### ENTRIES PROVIDED
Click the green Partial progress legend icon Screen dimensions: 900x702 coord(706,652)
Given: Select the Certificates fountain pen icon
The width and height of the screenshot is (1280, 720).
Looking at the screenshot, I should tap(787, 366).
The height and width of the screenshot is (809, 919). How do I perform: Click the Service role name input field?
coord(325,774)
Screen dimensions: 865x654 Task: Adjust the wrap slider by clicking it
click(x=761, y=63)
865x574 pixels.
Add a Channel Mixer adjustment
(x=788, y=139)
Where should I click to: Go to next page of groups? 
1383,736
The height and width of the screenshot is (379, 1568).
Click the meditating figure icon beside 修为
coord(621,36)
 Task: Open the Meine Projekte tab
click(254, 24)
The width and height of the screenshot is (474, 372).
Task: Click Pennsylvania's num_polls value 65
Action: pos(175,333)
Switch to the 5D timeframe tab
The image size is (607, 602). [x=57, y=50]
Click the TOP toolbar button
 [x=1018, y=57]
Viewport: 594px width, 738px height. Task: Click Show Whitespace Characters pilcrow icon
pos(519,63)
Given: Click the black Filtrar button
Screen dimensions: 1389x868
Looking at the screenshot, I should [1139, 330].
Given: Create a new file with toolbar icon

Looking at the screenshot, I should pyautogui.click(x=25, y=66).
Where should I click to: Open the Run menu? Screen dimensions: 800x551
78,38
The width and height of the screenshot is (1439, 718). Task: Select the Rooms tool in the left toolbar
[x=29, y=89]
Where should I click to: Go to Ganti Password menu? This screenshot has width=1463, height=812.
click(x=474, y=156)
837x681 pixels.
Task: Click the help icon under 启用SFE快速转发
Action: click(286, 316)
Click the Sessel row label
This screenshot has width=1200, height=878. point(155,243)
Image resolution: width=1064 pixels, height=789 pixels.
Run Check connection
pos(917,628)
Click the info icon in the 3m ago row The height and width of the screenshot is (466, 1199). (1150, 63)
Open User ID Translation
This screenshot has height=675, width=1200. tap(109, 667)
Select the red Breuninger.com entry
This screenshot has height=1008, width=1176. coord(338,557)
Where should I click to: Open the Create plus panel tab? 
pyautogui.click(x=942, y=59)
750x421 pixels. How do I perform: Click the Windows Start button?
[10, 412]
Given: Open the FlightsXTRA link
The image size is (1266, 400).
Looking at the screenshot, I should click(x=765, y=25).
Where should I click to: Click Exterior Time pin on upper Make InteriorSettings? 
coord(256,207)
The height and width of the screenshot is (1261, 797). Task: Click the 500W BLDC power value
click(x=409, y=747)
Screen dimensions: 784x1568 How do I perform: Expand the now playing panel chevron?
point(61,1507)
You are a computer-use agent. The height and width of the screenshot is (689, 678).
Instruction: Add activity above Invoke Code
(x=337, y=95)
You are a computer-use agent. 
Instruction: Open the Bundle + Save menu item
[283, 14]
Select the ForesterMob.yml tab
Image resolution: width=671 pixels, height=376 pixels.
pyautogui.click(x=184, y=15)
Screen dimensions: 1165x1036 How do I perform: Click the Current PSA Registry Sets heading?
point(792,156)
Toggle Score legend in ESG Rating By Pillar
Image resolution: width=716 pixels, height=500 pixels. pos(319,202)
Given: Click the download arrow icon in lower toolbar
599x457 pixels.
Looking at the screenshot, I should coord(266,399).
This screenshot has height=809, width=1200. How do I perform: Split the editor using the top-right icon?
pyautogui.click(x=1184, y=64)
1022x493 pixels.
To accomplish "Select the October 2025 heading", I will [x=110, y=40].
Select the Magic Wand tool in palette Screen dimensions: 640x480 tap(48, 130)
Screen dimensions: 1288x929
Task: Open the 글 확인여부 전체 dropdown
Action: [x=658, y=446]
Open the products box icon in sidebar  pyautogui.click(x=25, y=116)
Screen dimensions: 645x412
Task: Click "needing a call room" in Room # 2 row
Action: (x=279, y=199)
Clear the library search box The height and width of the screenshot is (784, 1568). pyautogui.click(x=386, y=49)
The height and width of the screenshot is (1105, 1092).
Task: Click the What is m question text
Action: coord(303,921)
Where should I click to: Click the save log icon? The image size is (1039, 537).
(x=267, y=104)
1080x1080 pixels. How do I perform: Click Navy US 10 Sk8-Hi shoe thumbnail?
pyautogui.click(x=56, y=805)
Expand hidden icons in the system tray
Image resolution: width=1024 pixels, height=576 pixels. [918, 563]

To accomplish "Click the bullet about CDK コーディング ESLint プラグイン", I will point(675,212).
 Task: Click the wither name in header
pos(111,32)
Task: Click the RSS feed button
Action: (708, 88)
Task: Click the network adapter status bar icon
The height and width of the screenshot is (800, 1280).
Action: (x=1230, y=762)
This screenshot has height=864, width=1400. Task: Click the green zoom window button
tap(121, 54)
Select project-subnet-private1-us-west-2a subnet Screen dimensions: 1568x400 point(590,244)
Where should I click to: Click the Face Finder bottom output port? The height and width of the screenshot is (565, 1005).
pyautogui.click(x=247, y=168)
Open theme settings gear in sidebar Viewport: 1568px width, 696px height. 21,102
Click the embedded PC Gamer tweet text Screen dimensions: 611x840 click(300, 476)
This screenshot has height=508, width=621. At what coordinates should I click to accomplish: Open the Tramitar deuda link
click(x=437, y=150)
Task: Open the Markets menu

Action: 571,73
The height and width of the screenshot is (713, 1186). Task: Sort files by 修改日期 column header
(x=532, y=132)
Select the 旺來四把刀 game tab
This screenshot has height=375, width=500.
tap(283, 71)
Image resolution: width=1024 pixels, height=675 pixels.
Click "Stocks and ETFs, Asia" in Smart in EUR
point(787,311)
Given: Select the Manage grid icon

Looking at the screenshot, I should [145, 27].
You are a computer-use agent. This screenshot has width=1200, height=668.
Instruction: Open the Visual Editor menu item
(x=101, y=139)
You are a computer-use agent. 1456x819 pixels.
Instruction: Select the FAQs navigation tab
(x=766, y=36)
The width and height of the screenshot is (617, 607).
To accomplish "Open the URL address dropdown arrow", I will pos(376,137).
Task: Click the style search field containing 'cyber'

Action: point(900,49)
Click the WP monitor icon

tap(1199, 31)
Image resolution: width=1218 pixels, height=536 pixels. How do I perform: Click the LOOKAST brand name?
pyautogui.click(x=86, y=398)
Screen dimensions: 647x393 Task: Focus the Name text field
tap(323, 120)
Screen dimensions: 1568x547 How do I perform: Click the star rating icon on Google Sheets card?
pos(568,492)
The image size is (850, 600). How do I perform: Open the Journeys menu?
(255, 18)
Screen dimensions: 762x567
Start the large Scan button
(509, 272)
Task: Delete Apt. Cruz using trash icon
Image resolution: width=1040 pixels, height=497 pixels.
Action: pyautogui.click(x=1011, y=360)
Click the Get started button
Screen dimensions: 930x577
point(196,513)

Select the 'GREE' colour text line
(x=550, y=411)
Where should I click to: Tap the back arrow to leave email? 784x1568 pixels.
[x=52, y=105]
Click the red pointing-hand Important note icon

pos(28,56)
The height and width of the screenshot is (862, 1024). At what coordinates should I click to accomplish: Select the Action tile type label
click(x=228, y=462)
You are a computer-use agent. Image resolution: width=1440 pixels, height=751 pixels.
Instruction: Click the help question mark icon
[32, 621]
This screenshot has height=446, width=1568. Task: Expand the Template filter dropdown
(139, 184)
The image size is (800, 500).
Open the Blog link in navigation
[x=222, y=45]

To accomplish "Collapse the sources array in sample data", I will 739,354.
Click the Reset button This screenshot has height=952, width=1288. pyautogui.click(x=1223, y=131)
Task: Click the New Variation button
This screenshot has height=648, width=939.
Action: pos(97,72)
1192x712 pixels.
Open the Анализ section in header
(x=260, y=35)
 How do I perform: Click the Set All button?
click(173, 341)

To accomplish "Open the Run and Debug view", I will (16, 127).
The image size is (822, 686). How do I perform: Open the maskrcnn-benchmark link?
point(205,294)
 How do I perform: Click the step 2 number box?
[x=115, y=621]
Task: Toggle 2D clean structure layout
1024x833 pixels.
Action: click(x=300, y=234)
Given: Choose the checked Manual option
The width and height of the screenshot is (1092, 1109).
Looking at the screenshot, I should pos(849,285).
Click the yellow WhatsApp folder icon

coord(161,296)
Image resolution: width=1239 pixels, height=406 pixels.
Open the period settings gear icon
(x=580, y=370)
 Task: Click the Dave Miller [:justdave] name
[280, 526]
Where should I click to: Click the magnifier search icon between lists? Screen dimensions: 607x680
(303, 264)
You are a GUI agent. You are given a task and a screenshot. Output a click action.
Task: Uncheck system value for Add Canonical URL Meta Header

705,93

### WORK REQUEST
Repeat, without changes, every line from the one that contains "Given: Choose the checked Manual option" through the final line of the data.

### RESULT BELOW
Given: Choose the checked Manual option
The width and height of the screenshot is (1092, 1109).
Looking at the screenshot, I should pos(849,285).
Click the yellow WhatsApp folder icon

coord(161,296)
Image resolution: width=1239 pixels, height=406 pixels.
Open the period settings gear icon
(x=580, y=370)
 Task: Click the Dave Miller [:justdave] name
[280, 526]
Where should I click to: Click the magnifier search icon between lists? Screen dimensions: 607x680
(303, 264)
You are a GUI agent. You are given a task and a screenshot. Output a click action.
Task: Uncheck system value for Add Canonical URL Meta Header

705,93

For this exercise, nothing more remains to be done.